> [THE DATA]
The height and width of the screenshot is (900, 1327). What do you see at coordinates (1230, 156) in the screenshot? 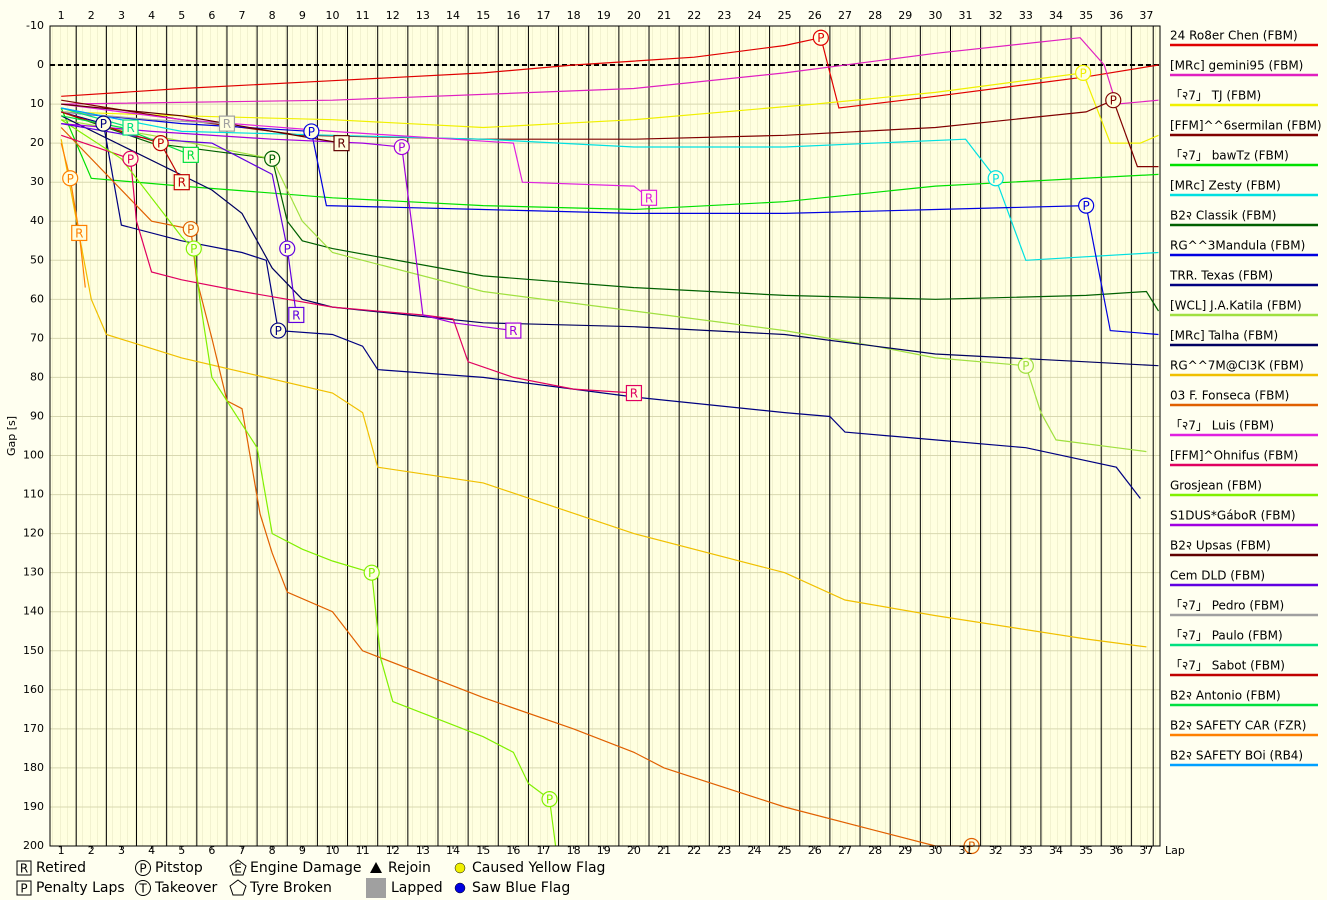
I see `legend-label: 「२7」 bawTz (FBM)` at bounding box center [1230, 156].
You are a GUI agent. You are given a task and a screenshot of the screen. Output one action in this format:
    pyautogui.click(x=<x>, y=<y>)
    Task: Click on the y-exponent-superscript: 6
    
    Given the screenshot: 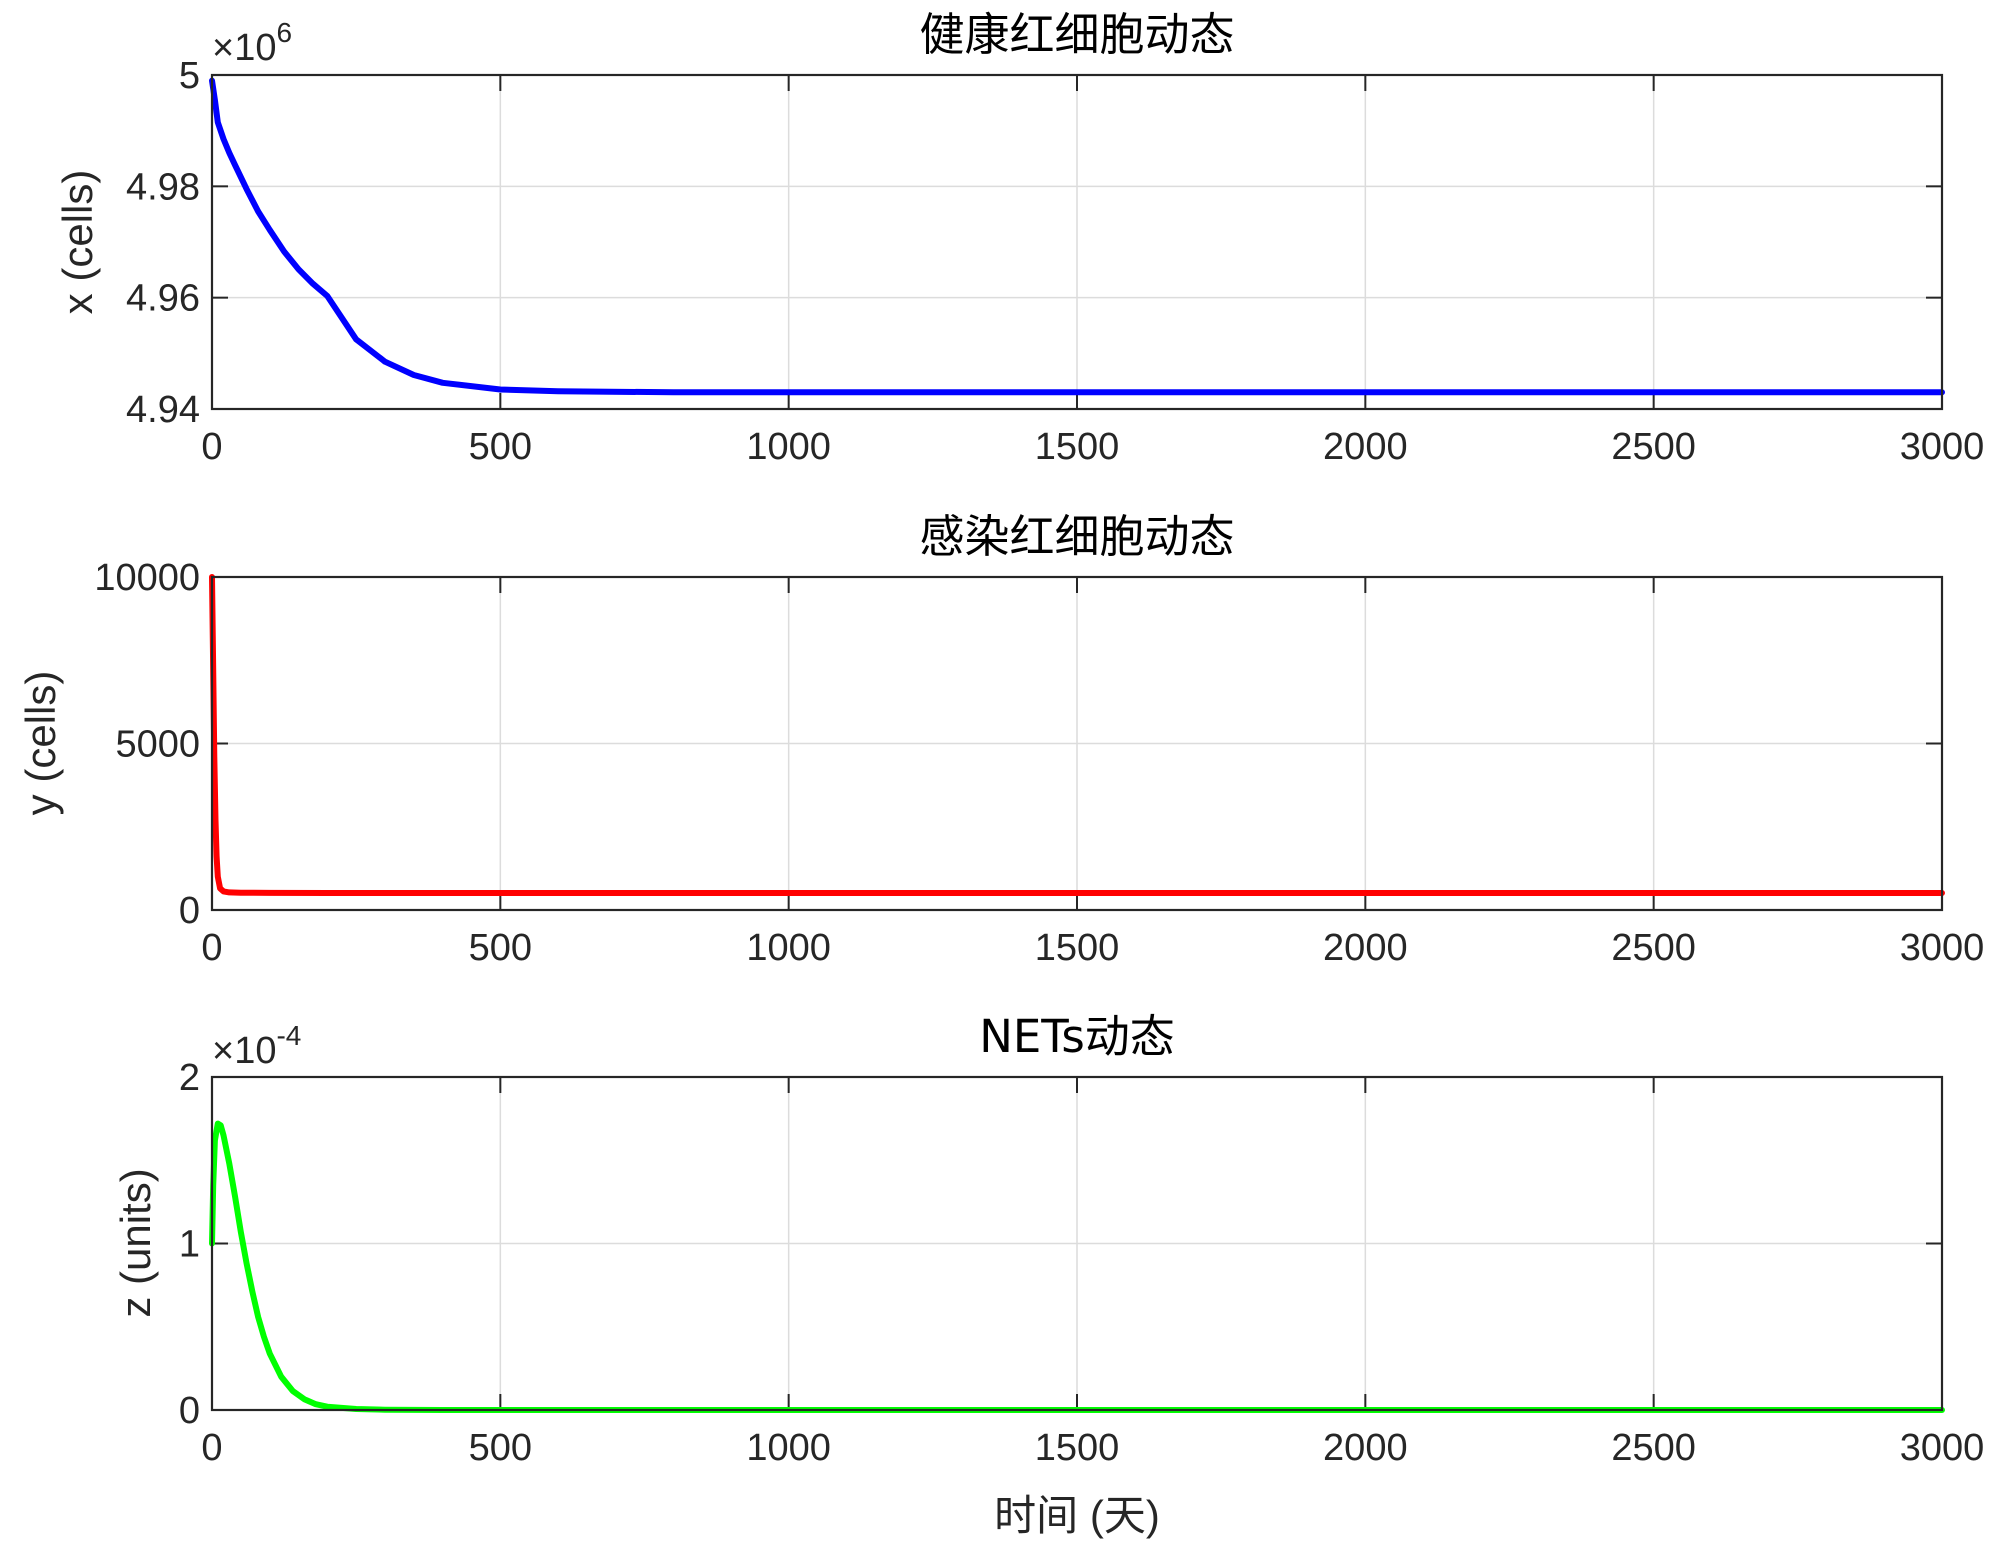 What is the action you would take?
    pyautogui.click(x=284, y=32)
---
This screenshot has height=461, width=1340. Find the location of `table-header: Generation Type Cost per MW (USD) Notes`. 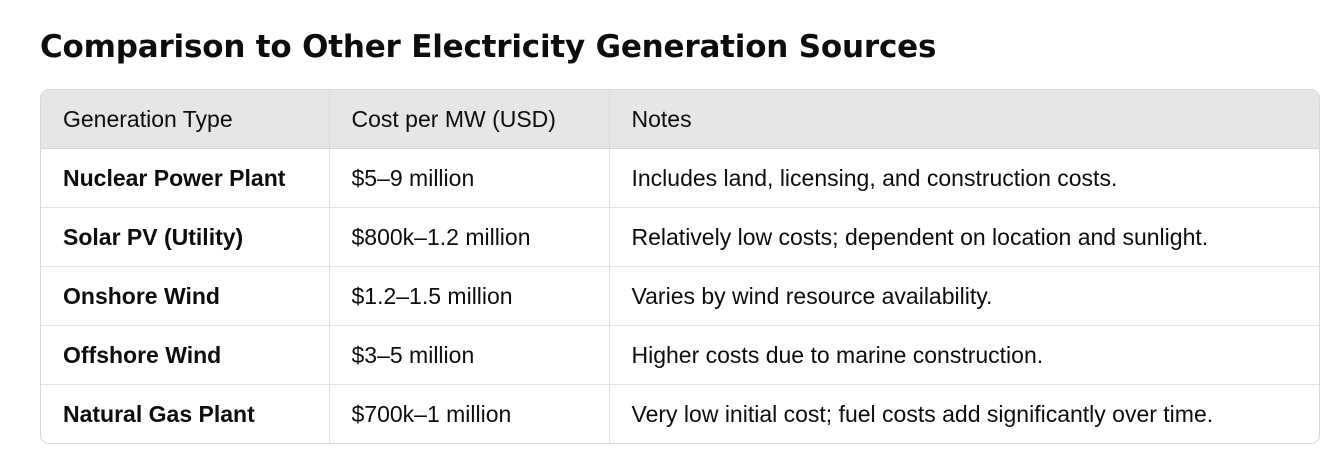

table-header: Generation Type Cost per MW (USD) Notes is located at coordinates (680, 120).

> [WHAT NEEDS TO BE DONE]
Echo the listing starting at the line containing "This screenshot has" and ending at the line containing "table-header: Generation Type Cost per MW (USD) Notes is", both included. Leave the pictures out of your answer.

> [RESULT OF THE EXERCISE]
This screenshot has height=461, width=1340. Find the location of `table-header: Generation Type Cost per MW (USD) Notes`. 

table-header: Generation Type Cost per MW (USD) Notes is located at coordinates (680, 120).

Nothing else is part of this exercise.